В синее от зимних московских сумерек окно видать, как кружатся грачи над пятиглавицей Николы, что на Песках. О стекла легонько прикладываются снежинки и тают – от них на стекле ползут слезы. В кресле острым клинушком покачивается бородка писателя, непокорная прядь волос сползает ему на висок. В соседней комнате шумит самовар и вкусно позванивают стаканы. Он рассказывает о том, что вот у Андреева был гордый ум, и он заперся в нем, как в башне, а простая и понятная жизнь пробегала мимо. В комнату вошел кот и потерся мордой о колени писателя, о бахрому его брюк. Писатель нагнулся и погладил его по спине. Да, это был человек с умом холодным, как сталь, но он умел переносить сердце в мозг и вот, как с башни, бросал оттуда – из своего одиночества молитвы и проклятия. Его голос тоненько дрожал, и дрожал его профиль на сером клочке окна – на сером платке, наброшенном на черную стену. Кот выгнул спину, припал на задние ноги и вдруг – как лопнувшая тетива – бросился в угол. Нам принесли чаю с постным сахаром и сухариками, на блюдцах было еще малиновое варенье. В отворенную дверь рванулся косой столп света, в нем закружились пылинки, как золотые веснушки, из тьмы выступил угол шкапа, а за ним – обугленная икона.
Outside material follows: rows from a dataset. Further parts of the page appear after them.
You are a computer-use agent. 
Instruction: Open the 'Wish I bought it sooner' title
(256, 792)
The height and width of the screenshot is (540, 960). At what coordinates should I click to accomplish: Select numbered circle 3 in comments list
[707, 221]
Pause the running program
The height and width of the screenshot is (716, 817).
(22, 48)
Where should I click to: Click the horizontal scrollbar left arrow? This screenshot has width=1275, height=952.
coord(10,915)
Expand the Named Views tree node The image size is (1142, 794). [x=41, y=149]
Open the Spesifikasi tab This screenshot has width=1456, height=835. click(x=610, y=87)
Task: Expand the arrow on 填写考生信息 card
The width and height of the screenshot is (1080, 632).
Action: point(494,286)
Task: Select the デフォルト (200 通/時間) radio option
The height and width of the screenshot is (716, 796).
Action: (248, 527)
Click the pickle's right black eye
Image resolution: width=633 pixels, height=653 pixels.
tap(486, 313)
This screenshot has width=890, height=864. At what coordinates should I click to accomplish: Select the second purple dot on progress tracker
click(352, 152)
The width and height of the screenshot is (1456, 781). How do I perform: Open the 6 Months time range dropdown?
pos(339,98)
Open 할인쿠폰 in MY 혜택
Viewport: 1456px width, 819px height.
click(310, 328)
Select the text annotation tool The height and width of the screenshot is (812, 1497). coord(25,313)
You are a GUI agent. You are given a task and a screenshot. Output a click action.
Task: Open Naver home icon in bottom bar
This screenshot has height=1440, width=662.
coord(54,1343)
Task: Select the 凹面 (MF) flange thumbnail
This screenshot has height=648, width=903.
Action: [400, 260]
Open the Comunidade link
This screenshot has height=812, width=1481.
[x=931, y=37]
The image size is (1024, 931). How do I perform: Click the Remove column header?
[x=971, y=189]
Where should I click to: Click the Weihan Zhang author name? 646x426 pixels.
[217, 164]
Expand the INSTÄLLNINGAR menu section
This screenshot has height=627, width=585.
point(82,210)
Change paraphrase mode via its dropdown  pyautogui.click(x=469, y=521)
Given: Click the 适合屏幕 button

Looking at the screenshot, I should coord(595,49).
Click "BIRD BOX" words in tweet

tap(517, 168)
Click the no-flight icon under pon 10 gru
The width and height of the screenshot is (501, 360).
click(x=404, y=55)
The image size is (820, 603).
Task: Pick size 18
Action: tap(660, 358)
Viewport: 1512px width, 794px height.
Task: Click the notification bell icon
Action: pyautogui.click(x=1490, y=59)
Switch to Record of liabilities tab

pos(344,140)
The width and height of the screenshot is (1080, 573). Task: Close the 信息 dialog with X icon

Я пил чай с вареньем и думал, что вот из этой комнаты пошли в жизнь герои „Юности“ – они, сидевшие, как я сейчас, на этом кожаном диване, смотревшие из этого крохотного окна, как вьется снег на мостовой, ребята, возвращаясь из школы, бьются в снежки, спешит просвирня – крохотная, метет снег подолом, когда над покоем переулка, прочно настоянным тишиной, единый гулкий расколется звук – у Николы на Песках ко всенощной, – что пошли, вот, они в жизнь с порывами светлыми, с мечтой дерзкой – опрокинуть ее, и от жажды подвига темнели их глаза, и голос молодой правды был звонок – а дойдут ли? И опрокинут ли? Иль, может быть, так же, как их отец сейчас, – когда радугой морщин затвердеют глаза, и белым инеем заплетется голова, и голос охрипнет на непреложном ветру жизни, – одно воспоминание останется в уделе, когда подохнет чиж в клетке, застучится снег в окна, синие от зимних сумерек московских, а рядом вкусным звоном стаканов напомнит о себе жизнь такая же молодая, ах! такая же – с темными от жажды подвига глазами…» (Г. Алексеев. Е. Чириков).